35

Here is my code:

from memory_profiler import profile

@profile
def mess_with_memory():
    huge_list = range(20000000)
    del huge_list
    print "why this kolaveri di?"

This is what the output is, when I ran it from interpreter:

Line # Mem usage Increment Line Contents

 3      7.0 MiB      0.0 MiB   @profile
 4                             def mess_with_memory():
 5                             
 6    628.5 MiB    621.5 MiB       huge_list = range(20000000)
 7    476.0 MiB   -152.6 MiB       del huge_list
 8    476.0 MiB      0.0 MiB       print "why this kolaveri di"

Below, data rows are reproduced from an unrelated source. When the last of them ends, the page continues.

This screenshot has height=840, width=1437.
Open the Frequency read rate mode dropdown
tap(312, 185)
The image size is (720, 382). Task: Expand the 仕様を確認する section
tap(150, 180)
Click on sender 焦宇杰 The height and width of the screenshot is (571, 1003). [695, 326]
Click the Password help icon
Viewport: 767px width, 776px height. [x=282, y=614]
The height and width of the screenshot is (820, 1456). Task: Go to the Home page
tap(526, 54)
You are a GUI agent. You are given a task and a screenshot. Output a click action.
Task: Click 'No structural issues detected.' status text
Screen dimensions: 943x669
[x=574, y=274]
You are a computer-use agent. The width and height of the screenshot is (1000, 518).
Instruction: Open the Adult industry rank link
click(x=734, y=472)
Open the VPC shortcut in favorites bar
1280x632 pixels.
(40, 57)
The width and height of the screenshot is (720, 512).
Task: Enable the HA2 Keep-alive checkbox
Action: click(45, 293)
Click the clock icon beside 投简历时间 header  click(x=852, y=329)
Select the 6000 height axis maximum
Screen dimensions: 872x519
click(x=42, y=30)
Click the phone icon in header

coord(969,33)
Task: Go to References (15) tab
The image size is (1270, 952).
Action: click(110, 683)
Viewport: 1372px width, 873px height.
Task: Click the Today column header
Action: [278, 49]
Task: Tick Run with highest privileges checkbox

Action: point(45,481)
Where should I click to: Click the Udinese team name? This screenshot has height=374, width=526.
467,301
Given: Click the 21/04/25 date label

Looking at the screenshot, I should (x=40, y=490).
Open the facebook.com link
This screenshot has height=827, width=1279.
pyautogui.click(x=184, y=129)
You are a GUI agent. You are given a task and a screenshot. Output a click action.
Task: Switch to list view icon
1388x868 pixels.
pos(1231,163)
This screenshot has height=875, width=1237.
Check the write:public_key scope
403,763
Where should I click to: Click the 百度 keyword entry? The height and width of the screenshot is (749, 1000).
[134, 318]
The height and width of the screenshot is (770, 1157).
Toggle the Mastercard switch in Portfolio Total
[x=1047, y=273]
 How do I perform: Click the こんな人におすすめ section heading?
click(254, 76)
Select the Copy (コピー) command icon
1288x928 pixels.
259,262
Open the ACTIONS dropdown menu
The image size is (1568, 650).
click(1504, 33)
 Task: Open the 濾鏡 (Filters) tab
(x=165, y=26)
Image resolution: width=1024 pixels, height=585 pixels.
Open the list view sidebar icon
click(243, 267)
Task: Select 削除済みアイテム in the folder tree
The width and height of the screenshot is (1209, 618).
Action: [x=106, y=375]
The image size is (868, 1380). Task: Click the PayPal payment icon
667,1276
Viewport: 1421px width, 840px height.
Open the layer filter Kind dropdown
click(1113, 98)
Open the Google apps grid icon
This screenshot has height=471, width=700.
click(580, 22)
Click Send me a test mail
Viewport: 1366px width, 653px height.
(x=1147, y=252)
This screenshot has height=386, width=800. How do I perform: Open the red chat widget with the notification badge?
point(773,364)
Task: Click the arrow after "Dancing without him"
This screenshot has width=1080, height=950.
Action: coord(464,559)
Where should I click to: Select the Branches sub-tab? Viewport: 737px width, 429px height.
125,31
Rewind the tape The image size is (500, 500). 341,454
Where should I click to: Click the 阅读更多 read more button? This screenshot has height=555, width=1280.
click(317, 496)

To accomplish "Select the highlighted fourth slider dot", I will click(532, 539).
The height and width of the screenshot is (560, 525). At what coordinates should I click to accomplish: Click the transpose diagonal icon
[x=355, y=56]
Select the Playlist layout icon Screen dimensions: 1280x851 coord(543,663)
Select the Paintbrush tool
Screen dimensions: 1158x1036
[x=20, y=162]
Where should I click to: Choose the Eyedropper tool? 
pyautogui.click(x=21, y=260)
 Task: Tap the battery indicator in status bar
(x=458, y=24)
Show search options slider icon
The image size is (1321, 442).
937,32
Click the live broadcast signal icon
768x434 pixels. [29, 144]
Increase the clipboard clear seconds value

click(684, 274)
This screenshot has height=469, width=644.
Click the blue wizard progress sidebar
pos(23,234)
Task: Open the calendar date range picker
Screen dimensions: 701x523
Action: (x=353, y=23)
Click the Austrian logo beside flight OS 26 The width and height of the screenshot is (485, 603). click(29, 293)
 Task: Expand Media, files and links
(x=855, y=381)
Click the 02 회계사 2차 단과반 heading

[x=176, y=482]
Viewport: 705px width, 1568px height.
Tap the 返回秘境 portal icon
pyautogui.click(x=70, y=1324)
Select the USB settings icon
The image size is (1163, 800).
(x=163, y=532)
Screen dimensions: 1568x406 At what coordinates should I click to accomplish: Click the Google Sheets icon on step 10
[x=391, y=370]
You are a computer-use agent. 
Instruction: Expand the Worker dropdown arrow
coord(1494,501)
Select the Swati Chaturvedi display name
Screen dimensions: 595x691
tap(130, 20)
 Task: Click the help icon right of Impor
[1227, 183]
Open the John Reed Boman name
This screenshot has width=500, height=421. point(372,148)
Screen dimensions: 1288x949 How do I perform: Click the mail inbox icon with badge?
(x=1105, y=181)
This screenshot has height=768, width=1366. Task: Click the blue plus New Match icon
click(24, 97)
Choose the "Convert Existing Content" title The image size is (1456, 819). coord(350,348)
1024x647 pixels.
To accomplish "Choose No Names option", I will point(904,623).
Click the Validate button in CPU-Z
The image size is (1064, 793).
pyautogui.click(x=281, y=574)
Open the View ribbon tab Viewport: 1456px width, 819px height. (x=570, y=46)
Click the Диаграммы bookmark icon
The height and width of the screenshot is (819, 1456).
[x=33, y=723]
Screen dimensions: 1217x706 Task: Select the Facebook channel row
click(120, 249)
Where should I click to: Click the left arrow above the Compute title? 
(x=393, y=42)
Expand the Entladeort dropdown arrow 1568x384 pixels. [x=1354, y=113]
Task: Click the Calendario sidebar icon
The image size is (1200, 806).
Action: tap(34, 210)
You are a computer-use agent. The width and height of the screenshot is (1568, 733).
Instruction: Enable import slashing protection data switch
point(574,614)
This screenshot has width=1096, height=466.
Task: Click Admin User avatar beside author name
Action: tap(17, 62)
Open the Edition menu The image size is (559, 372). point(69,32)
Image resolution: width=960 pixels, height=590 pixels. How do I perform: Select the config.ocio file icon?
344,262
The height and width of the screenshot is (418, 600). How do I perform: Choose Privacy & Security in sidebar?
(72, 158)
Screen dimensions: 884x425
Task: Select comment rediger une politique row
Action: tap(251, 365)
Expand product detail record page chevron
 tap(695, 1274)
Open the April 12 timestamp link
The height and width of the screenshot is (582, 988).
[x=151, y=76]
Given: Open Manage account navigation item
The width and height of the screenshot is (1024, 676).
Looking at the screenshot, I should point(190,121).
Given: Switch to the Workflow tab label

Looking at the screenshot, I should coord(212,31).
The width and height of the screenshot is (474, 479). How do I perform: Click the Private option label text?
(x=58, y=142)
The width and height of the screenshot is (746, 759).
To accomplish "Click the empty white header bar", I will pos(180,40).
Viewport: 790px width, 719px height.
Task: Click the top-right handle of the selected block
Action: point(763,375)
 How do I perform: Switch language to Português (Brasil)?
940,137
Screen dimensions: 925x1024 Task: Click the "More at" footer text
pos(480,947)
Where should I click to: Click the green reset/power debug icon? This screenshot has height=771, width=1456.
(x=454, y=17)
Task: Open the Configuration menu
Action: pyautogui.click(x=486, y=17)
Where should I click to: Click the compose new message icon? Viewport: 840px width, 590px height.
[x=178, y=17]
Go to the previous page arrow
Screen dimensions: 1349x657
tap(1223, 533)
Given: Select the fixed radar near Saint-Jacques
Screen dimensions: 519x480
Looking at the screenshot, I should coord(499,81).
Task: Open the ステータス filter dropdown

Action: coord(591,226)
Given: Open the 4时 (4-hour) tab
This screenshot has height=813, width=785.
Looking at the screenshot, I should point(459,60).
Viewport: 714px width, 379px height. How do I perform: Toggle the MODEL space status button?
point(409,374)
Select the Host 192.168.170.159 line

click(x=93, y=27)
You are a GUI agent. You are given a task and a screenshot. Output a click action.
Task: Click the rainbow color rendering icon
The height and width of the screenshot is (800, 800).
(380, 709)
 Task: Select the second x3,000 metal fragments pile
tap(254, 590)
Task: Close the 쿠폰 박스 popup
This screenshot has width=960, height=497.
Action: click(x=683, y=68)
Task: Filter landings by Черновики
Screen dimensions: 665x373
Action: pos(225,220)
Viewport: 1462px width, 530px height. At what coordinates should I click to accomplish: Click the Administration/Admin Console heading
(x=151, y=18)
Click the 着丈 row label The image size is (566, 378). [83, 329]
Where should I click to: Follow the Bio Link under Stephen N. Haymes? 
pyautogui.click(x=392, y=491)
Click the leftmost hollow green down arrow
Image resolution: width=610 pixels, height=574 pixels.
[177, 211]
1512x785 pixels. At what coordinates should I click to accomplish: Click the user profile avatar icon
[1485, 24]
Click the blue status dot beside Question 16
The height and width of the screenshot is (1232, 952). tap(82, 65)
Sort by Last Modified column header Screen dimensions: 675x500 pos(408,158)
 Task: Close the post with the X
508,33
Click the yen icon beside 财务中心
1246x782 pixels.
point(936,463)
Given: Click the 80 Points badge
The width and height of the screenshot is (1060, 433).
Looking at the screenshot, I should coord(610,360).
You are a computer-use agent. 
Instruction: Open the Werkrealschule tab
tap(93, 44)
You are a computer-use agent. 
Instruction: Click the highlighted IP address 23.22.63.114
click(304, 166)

If you notice the output, creating the huge list consumed 621.5 MB while deleting it just freed up 152.6 MB. When i checked the docs, I found the below statement:

the statement del x removes the binding of x from the namespace referenced by the local scope

So I guess, it didn't delete the object itself, but just unbind it. But, what did it do in unbinding that it freed up so much of space(152.6 MB). Can somebody please take the pain to explain me what is going on here?

Manish Jain
  • 829
  • 1
  • 8
  • 20
  • 2
    `del huge_list` and `huge_list = None` are [roughly] equivalent for the sake of discussing object reachability. – user2864740 Jan 10 '14 at 20:09
  • Do you actually have a problem like your program eventually running out of space and raising a `MemoryError`, or throwing your computer into swap-thrashing hell? If there's no _visible_ problem, there may actually be no problem worth worrying about. – abarnert Jan 10 '14 at 20:09
  • 2
    @abarnert: Yeah, it's just for "improve my understanding of python" purpose. – Manish Jain Jan 10 '14 at 20:13
  • 5
    152.6 MIB is almost exactly 8 bytes per list element. Seems within the realm of reason. I'd be more curious to know what took up the other 469 MiB. – Mark Ransom Jan 10 '14 at 20:22
  • The remainder is 24 bytes per element plus a bit of slop, and 24 bytes happens to be the size of a `PyInt` header in a default build of 64-bit CPython 2.7, so… it's possible that most or all of the `PyInt` memory is sitting around in free lists at one level or another, while the `PyList`'s internal storage buffer (152MiB worth of pointers to those PyInt objects) got reclaimed because it was one giant allocation (possibly even directly allocated in a single `mmap` or `VirtualAlloc` call) instead of a bunch of little ones. – abarnert Jan 10 '14 at 20:38

2 Answers2

53

Python is a garbage-collected language. If a value isn't "reachable" from your code anymore, it will eventually get deleted.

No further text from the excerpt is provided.